So langsam kann ich diese Infantilitäten nicht mehr hören.

Aus all diesem Gerede dringt eine Souveränität heraus, die in Wirklichkeit keine ist. Es klingt nach Spiegelfechterei. Wäre Merkel ein Mann, und würde dieser ruhig vor allzu schnellen Lockerungen mahnen – er würde dafür gelobt und kritisiert werden; man würde ihn aber niemals Papi nennen. Heißt: All diese Vergleiche mit Kindern sagen weniger über die Kanzlerin als über die Absender aus.

Es wird Zeit, dass wir uns auf eine andere Person vorbereiten, an der wir uns abarbeiten. Eine fünfte Amtszeit Merkels wäre schon komisch. Merkel hat nämlich durchaus ein Interesse an eigener Souveränität, und die würde sie bei einer erneuten Kandidatur ein Stück weit automatisch verlieren. Auch hatte sie sich bereits, für ihre Verhältnisse jedenfalls, eindeutig festgelegt.

Heute können wir also alle üben, weniger kindisch zu sein. Die Ministerpräsidenten werden heute sowieso machen, was sie wollen.
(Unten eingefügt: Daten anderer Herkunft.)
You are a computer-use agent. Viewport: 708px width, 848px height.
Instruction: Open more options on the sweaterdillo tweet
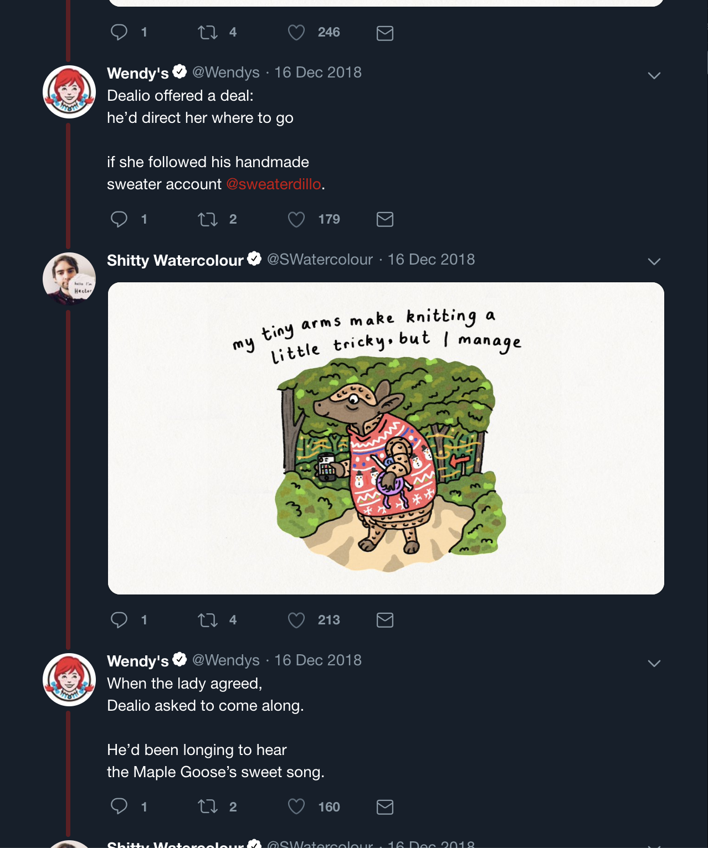pyautogui.click(x=654, y=75)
Sie werden durch ihre Ankündigungen hier und da allen selbst ernannten „Widerständlern“ demonstrieren, dass doch die Grundrechte nicht in Gefahr sind, dass kein heimliches Regime geplant ist und dass es auch weiterhin in Deutschland erlaubt ist ein Spinner zu sein. Merkel ist heute ganz klein.